Records to process —

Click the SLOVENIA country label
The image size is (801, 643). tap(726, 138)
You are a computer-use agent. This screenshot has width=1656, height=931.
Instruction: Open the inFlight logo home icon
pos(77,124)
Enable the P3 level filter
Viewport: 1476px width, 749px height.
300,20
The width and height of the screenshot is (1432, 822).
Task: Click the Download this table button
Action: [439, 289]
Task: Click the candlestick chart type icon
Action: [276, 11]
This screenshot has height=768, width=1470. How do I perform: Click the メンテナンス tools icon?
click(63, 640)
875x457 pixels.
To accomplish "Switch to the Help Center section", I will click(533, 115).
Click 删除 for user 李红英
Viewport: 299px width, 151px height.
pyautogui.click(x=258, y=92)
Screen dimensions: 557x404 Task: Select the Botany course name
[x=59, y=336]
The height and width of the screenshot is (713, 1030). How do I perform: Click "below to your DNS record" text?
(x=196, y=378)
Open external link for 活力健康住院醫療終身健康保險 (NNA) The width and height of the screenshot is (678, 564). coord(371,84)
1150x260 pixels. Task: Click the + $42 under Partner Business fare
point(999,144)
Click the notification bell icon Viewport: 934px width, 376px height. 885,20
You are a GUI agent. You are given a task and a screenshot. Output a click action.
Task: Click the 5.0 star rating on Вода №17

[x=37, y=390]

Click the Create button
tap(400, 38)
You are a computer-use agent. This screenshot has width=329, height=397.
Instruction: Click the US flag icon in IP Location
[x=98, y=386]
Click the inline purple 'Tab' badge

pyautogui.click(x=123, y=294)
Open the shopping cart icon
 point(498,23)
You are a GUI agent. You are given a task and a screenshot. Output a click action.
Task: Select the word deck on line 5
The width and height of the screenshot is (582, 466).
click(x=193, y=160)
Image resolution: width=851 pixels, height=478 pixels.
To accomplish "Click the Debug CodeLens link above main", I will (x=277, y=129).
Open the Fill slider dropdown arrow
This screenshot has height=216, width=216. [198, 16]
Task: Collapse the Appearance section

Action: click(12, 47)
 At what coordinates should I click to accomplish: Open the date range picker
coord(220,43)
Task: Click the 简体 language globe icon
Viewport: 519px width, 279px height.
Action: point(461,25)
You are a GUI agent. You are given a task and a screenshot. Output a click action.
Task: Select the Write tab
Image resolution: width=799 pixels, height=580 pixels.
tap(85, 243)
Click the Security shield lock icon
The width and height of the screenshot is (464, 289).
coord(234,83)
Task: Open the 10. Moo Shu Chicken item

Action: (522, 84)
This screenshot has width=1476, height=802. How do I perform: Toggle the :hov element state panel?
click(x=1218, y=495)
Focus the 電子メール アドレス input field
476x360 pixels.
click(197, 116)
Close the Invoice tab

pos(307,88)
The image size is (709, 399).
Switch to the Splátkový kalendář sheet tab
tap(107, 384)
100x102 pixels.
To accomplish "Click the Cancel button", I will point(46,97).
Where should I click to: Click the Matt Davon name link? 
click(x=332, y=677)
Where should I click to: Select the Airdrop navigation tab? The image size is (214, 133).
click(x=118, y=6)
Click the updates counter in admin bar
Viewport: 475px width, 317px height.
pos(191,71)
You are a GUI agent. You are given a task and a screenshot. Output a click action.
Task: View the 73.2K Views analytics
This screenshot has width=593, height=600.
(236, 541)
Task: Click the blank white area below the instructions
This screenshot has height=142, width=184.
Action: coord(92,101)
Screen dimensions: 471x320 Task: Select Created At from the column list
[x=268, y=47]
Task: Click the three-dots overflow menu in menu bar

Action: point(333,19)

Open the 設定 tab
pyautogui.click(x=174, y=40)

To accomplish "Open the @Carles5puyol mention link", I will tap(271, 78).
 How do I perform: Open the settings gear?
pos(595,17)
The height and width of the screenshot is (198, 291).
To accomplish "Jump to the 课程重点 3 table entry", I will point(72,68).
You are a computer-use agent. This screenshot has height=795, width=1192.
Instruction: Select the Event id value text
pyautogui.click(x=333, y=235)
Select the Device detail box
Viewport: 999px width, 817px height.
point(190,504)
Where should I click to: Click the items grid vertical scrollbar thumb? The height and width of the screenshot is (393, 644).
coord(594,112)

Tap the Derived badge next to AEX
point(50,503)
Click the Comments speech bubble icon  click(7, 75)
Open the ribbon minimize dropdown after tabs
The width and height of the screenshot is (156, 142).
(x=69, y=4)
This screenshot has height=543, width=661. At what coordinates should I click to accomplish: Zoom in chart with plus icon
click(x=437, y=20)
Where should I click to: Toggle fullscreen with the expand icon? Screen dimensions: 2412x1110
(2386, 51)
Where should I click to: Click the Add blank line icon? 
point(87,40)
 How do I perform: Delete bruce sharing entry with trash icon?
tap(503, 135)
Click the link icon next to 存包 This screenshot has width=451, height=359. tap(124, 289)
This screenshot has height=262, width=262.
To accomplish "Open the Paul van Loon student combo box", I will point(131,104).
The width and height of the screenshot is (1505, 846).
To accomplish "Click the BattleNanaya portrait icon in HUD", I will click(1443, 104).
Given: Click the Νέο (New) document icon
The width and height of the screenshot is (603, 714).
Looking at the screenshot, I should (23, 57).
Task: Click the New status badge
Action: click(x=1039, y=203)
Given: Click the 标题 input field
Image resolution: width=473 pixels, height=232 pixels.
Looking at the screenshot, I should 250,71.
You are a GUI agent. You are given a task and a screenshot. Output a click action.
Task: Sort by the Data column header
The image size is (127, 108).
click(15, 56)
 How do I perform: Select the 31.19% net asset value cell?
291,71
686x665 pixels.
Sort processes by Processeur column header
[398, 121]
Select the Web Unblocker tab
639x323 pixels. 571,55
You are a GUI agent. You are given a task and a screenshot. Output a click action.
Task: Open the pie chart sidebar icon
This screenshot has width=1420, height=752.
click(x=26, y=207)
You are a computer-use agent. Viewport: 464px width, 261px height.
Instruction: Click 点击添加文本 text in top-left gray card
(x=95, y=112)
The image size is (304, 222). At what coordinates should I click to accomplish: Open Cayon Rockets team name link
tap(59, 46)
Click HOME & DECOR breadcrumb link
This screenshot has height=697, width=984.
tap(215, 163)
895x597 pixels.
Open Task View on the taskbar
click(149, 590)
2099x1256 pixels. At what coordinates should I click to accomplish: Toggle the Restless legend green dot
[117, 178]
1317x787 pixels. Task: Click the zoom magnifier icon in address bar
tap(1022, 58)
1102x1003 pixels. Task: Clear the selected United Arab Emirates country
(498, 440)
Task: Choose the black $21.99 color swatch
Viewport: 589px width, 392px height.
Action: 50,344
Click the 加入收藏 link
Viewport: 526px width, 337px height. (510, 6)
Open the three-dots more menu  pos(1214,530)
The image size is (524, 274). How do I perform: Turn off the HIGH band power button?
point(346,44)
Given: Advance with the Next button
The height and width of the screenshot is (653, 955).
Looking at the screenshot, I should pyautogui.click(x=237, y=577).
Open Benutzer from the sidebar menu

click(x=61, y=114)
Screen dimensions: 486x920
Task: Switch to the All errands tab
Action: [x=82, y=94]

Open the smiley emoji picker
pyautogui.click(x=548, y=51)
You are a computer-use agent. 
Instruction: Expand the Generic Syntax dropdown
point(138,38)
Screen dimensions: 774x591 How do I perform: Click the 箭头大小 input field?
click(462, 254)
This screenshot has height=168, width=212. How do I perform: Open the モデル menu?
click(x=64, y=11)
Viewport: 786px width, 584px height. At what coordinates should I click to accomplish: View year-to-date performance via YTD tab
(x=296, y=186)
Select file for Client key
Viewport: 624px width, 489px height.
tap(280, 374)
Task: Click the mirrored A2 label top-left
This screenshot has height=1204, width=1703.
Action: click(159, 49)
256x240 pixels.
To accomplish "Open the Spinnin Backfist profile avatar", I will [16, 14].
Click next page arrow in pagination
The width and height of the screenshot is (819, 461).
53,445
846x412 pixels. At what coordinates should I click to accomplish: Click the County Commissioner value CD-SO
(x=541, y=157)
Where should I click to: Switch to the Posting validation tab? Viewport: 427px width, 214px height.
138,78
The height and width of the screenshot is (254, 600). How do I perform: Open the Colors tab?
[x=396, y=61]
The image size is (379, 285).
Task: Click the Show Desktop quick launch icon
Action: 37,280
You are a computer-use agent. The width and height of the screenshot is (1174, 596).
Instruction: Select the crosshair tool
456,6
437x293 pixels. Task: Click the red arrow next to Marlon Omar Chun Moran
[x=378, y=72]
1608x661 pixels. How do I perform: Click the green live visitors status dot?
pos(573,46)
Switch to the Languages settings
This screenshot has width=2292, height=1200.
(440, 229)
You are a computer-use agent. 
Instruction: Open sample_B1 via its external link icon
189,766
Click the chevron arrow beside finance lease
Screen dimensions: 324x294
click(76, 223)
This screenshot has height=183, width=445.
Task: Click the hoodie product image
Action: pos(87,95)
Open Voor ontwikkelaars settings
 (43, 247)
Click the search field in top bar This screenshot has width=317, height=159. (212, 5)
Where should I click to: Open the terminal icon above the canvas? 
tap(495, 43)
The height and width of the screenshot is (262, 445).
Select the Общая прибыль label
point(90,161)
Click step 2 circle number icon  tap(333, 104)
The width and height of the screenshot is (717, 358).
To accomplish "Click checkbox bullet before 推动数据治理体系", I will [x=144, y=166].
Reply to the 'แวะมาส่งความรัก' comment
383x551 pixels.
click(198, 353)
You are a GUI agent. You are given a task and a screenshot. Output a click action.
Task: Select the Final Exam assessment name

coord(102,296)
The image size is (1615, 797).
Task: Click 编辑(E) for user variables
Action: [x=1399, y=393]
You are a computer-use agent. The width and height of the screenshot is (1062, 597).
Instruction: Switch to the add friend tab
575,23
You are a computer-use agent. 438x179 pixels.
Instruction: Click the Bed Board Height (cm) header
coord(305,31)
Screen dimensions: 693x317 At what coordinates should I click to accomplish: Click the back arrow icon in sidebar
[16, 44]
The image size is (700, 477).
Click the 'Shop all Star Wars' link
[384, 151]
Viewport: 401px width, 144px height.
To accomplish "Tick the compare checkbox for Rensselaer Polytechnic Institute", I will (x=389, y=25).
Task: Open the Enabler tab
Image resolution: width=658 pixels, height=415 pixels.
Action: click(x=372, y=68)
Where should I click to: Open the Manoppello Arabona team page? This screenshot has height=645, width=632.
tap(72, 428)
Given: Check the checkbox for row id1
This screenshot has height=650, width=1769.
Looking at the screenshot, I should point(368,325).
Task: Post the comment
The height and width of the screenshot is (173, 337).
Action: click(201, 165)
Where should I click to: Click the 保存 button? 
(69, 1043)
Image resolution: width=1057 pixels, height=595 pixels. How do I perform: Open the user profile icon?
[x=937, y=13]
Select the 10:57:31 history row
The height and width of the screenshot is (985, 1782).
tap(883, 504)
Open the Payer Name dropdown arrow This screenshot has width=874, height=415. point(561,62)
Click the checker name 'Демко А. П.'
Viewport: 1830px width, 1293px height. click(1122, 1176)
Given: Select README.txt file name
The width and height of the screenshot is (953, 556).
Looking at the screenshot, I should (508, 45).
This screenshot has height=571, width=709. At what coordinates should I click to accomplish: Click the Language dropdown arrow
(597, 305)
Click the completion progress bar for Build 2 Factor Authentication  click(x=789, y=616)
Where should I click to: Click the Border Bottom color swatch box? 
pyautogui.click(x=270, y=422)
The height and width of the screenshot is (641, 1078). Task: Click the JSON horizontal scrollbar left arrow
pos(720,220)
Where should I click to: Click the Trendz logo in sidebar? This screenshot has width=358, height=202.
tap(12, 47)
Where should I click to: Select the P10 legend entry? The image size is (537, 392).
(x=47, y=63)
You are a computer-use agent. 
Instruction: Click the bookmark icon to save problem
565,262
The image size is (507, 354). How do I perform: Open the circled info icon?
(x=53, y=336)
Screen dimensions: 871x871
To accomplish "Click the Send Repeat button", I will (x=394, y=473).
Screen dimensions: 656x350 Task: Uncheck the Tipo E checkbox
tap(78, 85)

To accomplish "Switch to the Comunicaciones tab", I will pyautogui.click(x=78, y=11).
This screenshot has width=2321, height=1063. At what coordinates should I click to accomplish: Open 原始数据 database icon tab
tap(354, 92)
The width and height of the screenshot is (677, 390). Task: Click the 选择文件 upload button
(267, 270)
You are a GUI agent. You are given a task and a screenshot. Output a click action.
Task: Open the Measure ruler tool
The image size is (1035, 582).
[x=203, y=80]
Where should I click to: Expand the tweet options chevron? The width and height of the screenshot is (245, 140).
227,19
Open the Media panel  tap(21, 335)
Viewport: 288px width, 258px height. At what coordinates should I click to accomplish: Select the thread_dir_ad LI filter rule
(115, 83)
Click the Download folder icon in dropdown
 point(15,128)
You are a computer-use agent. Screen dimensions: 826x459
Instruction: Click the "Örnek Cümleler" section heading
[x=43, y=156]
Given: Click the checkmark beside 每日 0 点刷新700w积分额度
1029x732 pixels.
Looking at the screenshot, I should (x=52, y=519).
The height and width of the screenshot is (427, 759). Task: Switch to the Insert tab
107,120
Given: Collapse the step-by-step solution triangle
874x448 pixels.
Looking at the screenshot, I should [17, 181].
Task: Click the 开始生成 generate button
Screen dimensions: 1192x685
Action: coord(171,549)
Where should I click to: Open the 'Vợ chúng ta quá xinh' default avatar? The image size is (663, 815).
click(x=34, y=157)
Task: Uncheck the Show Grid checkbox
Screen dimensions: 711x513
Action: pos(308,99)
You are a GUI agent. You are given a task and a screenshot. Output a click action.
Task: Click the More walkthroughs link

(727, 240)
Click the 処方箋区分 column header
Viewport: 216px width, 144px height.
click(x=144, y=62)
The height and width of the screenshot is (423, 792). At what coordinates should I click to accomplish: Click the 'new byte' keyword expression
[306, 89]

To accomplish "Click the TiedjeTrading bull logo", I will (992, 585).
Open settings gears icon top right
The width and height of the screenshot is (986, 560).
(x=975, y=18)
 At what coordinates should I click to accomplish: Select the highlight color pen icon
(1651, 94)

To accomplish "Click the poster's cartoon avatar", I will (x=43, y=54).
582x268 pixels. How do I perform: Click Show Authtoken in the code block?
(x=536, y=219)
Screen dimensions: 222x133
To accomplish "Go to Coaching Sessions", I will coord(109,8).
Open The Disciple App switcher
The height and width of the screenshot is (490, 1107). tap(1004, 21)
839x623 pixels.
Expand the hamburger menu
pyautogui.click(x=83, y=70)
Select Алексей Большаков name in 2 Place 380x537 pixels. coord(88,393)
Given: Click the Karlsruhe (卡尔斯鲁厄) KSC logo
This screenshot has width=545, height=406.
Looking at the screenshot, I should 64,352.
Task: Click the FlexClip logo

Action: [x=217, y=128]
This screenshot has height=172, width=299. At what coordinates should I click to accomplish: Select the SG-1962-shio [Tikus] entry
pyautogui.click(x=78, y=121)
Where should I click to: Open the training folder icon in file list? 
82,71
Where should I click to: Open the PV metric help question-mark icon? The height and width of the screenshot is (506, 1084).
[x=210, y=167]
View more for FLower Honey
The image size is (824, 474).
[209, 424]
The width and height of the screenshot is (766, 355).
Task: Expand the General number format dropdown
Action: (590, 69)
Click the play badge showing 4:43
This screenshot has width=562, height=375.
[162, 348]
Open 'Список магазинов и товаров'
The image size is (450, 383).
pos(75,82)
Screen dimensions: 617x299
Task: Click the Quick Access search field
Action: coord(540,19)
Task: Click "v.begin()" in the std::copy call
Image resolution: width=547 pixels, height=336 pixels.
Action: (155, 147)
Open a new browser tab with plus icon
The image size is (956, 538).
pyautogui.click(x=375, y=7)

Aim —
Reproduce the part of the records that opens with the line containing "Given: Advance with the Next button" and closes with the line containing "pyautogui.click(x=548, y=51)", substituting "sticker" for "smiley" and keeping everything else unchanged.

Task response —
Given: Advance with the Next button
The height and width of the screenshot is (653, 955).
Looking at the screenshot, I should pyautogui.click(x=237, y=577).
Open Benutzer from the sidebar menu

click(x=61, y=114)
Screen dimensions: 486x920
Task: Switch to the All errands tab
Action: [x=82, y=94]

Open the sticker emoji picker
pyautogui.click(x=548, y=51)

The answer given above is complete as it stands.